= Victor Winz =

Viktor (Víctor) Winz (ויקטור ווינץ; 31 August 1906 – date of death unknown) was a Palestine/Israeli–Argentine chess master.

Born in Germany, he began his chess career in Berlin. He emigrated to Mandatory Palestine in the early 1930s.

Winz played for the Palestine team in two Chess Olympiads; at fourth board (+2 -9 =2) in the 6th Olympiad at Warsaw 1935, and at third board (+4 -6 =5) in the 8th Olympiad at Buenos Aires 1939.

In September 1939, when World War II broke out, Winz, along with many other participants of the 8th Chess Olympiad, decided to stay permanently in Argentina.

In 1941, he took 7th in Buenos Aires (Miguel Najdorf won, followed by Moshe Czerniak, Hermann Pilnik, Paul Michel, etc.).
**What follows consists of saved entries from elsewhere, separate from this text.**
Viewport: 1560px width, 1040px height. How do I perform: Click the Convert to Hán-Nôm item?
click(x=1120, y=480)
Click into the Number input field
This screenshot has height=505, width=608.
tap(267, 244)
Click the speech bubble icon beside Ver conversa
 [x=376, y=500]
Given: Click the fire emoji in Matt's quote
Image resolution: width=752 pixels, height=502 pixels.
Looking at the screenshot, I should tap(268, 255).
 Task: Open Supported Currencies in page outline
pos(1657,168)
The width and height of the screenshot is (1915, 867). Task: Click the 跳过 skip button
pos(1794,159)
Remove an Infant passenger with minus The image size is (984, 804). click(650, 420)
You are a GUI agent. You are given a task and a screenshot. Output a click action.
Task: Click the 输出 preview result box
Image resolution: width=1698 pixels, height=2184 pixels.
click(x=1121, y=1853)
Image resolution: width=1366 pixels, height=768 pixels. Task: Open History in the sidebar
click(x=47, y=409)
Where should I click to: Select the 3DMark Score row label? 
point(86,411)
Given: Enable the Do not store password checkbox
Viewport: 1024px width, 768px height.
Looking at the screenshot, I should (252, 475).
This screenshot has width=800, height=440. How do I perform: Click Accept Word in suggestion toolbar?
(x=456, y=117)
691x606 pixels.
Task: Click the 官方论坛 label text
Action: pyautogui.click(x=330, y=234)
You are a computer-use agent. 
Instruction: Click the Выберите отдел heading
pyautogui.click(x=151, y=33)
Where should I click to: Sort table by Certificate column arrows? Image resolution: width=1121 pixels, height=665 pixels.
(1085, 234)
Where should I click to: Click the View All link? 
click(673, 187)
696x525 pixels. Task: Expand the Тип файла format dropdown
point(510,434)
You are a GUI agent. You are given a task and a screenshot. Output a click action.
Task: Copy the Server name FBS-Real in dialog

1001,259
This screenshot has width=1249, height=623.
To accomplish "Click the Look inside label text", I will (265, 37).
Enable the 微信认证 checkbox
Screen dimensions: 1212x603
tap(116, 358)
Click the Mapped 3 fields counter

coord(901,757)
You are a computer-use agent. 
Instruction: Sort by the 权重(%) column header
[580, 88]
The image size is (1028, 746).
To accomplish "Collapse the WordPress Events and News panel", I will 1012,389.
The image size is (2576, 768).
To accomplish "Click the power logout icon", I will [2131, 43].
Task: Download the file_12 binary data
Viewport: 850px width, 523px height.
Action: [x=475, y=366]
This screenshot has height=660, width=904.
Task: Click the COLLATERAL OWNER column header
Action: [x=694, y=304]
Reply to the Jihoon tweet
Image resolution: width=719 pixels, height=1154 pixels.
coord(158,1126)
In 1941, he took 17th in Mar del Plata (Gideon Ståhlberg won, followed by Najdorf, Erich Eliskases, Ludwig Engels, Paulino Frydman, Czerniak, Movsas Feigins, Carlos Guimard, etc.).

His last recorded tournament was the 1957 Berlin championship, where he finished 7= behind Rudolf Teschner.